Que se levanten los muertos – Fred Vargas



              Son varias las personas que me han hablado muy bien de Fred Vargas, y reconozco que me gustó Fluye el Sena, como también reconozco que esperaba otra cosa de Que se levanten los muertos. No digo que sea un mal libro o que no sea entretenido, pero sí que está mucho más cerca de la novela juvenil (por más que haya muertos de por medio), que de la negra.
                Hay varios motivos. El primero, que los protagonistas son una caterva de locos muy poco convincente: uno, un prehistoriador algo misántropo; otro, algo más normal, experto en historia medieval; y, por último, un chiflado que solo piensa en la Primera Guerra Mundial, y lo hace con el entusiasmo de un forofo. Cada uno de ellos se horroriza de los gustos de los otros dos, como si en lugar de estudiosos fueran fanáticos; los tres están en la treintena; los tres son inmaduros como adolescentes; todos están casi con una mano delante y otra detrás, sin trabajo, (“con el agua al cuello”, repiten sin cesar) y los tres se van a vivir al el mismo caserón de un buen barrio parisino que alquilan por cuatro chavos a cambio de hacer reformas por su cuenta (ese tipo de cosas que solo ocurren en las novelas). Cada uno ocupa una planta, y, en el cuarto piso, se instala un tío del medievalista, que resulta ser un policía corrupto retirado.

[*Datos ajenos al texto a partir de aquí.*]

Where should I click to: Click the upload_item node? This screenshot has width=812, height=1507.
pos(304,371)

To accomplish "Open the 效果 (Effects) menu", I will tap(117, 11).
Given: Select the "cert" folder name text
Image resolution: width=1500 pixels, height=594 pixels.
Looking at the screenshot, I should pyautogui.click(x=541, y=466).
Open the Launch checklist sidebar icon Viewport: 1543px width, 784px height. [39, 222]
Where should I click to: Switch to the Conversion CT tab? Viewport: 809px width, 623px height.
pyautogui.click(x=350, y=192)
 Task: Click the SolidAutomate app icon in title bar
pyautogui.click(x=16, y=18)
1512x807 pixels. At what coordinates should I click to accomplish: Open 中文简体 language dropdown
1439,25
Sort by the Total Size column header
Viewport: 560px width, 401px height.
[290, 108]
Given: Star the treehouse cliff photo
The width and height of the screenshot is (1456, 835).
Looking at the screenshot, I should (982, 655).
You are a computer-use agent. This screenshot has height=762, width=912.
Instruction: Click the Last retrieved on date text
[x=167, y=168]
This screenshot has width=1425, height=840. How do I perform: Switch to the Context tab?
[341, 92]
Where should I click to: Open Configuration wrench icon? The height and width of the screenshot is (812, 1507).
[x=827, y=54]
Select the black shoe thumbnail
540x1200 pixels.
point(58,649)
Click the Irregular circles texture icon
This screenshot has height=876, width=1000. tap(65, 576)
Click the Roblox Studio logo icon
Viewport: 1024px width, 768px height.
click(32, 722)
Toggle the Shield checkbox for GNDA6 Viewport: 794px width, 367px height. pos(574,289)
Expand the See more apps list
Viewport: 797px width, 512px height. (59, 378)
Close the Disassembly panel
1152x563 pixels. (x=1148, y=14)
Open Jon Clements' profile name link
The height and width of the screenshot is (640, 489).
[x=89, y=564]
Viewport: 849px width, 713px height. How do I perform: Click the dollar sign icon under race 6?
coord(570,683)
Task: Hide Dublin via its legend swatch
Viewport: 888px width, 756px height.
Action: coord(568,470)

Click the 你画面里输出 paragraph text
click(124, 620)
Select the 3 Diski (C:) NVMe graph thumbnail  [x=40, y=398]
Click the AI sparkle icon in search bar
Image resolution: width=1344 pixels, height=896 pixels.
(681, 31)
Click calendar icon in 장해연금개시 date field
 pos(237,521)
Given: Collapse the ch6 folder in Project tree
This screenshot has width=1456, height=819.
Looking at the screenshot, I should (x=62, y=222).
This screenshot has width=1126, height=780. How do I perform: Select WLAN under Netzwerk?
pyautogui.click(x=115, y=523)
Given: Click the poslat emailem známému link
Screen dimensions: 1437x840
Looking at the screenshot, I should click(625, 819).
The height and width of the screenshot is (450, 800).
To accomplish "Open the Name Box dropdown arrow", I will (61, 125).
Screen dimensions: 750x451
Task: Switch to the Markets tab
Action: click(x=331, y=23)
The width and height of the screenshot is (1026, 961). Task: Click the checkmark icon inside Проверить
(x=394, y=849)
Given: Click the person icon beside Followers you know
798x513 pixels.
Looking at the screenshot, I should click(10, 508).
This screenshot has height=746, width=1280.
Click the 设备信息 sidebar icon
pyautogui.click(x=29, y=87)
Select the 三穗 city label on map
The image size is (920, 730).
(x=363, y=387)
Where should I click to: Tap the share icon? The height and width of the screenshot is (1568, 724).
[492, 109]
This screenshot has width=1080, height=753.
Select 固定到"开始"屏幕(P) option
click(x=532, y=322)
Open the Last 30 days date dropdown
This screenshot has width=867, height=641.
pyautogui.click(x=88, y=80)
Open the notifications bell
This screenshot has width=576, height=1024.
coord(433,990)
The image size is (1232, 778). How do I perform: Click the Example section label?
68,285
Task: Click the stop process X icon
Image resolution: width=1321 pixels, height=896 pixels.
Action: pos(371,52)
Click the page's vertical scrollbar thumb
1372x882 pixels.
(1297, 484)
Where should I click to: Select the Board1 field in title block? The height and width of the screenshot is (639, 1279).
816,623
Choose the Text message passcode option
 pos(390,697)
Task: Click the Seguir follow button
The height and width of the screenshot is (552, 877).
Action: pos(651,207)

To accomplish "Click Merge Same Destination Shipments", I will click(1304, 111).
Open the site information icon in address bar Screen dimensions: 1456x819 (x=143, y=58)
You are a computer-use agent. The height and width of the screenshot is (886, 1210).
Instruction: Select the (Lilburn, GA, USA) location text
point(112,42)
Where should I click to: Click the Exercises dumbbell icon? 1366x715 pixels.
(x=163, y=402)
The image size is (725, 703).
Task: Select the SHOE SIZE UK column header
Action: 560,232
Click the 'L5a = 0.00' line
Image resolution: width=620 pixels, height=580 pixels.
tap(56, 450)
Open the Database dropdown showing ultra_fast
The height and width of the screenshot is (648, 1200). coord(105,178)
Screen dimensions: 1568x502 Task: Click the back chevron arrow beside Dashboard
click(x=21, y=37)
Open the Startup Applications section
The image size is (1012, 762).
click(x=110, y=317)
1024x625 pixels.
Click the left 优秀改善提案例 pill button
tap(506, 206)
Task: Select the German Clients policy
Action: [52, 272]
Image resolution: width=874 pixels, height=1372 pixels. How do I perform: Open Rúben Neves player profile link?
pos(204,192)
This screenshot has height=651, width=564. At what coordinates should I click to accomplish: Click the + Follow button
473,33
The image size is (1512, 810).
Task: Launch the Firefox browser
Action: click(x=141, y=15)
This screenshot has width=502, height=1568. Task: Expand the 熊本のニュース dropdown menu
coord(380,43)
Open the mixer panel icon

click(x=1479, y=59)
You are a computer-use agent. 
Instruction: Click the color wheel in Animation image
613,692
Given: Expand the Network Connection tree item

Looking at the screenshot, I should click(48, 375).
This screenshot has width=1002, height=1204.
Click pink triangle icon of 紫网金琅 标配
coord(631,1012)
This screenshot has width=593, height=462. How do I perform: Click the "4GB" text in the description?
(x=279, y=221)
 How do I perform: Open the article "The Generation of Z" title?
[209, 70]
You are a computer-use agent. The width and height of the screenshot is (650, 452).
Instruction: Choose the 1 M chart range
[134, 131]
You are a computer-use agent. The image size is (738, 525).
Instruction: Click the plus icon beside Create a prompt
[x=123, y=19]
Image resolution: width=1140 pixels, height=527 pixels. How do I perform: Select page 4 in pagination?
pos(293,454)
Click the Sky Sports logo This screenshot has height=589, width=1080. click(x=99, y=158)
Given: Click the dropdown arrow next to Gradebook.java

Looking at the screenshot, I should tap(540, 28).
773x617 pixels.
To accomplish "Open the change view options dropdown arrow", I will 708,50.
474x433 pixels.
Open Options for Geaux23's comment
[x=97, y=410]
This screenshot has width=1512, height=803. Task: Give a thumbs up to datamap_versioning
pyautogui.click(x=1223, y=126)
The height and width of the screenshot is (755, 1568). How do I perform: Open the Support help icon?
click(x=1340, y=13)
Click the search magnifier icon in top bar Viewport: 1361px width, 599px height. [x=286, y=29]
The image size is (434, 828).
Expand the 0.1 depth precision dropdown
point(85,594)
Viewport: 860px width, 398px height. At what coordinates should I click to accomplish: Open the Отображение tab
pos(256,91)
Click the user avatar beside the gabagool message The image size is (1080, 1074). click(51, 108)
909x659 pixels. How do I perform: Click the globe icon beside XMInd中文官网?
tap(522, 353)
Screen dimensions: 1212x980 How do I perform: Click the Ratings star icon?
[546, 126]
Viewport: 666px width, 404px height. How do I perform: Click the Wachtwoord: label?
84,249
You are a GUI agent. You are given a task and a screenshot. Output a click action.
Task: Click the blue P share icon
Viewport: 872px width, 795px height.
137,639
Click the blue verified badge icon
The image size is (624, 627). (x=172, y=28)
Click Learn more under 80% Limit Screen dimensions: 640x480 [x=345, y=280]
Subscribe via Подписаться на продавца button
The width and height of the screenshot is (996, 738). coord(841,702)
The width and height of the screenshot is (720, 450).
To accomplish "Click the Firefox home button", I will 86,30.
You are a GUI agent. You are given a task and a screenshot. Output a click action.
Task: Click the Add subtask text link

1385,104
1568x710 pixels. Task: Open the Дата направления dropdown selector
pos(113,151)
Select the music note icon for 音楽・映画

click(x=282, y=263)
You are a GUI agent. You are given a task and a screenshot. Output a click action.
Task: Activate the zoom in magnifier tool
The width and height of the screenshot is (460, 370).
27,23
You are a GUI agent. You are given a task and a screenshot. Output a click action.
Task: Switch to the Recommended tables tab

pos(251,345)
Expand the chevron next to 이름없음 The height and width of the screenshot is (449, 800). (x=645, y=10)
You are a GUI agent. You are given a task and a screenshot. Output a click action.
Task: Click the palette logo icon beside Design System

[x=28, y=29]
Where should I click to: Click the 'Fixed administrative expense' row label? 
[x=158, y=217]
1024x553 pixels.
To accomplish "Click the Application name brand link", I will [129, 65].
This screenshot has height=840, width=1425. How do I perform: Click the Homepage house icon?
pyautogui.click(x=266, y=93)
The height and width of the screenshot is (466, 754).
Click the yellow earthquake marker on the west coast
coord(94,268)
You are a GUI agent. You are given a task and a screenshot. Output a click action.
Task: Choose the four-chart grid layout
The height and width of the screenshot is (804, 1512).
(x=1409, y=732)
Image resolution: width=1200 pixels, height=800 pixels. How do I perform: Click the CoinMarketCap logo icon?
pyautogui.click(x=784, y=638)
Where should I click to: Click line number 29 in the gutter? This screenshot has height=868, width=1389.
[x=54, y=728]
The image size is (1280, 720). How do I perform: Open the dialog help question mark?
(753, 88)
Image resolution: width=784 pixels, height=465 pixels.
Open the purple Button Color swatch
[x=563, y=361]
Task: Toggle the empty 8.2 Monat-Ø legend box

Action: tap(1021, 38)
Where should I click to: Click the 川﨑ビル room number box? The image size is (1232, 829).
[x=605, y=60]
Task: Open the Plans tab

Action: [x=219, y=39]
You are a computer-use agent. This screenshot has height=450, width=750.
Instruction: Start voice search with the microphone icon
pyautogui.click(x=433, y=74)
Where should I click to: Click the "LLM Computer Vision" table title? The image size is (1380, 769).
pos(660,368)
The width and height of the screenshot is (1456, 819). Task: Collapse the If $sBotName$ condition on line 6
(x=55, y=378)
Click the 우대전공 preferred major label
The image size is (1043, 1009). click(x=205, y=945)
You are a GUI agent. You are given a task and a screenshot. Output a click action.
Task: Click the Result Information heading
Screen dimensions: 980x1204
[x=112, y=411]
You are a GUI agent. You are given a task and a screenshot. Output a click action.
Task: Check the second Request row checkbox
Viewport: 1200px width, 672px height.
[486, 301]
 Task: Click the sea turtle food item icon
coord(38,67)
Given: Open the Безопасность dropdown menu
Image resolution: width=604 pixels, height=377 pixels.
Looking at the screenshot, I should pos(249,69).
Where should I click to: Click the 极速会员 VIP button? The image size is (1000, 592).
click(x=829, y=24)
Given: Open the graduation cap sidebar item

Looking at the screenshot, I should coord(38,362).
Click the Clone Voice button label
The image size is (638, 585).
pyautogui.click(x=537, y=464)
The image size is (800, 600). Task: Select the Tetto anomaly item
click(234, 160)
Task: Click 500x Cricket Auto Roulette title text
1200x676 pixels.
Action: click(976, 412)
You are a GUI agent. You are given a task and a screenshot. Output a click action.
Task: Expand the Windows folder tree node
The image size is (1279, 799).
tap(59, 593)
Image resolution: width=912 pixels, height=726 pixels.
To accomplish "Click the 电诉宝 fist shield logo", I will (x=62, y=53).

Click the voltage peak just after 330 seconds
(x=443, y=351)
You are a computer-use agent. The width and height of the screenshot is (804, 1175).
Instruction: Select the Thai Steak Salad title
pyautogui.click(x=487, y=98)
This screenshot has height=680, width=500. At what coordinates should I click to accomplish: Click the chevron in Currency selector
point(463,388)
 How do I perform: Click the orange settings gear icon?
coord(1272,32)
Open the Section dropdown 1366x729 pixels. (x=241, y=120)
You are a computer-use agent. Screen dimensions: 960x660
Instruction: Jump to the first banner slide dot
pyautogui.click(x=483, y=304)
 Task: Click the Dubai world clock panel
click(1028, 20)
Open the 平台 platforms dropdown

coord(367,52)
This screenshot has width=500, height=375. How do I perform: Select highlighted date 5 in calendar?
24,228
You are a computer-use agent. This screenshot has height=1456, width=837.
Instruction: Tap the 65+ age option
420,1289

                Con este planteamiento, se diría que la Historia va a jugar un papel en la novela, pero quien crea que los conocimientos de los personajes sirven para algo se llevará una decepción. Las relaciones que llegan a establecerse entre Historia y presente son irrelevantes, y de tan bajo nivel que lo mismo hubieran servido químicos que historiadores: si uno se pone, cualquier idea “brillante” puede ser inspirada por cualquier cosa.
                El segundo motivo es lo enrevesado de la trama, lo retorcidos que son “los malos”. Demasiado para no resultar, más que irreal, fantasioso. Además, aunque el realismo es un valor deseable en todo caso, aunque la realidad es un límite que el autor solo debe respetar si le da la gana hacerlo, en esta obra la irrealidad no sirve para que los personajes den lo mejor de sí mismos, ni para opinar o enseñar o descubrir nada al lector; solo  sirve para provocar su curiosidad por el desenlace. En Que se levanten los muertos la irrealidad de los hechos no es un apoyo sino un fin, una secuencia de piruetas en plan “más difícil todavía” que entretiene mucho y enriquece poco. En resumen, un muy buen libro para pasar el rato, pero nada más.
                ¿Y cuál es el argumento? Los tres mosqueteros citados y el policía corrupto, que ve pasar los días rascándose las narices, tienen por vecina a una cantante de ópera ya retirada. Y esta buena mujer descubre un día que alguien, vaya usted a saber quién, ha ido por la noche y ha plantado un haya en su jardín.  La extravagancia, sin embargo, tiene su aquel, porque a ver quién es el guapo que no siente curiosidad; no es los gamberros suelan elegir entre romper retrovisores y plantar hayas, ¿verdad? ¿Qué puede pretender quien hace algo así? Hay, además, otra vecina, una señora guapetona que acaba de entrar en los cuarenta y que regenta un restaurante cercano. Y todos viven contentos y felices hasta que un buen día la cantante desaparece. A encontrarla dedican el resto de personajes sus esfuerzos.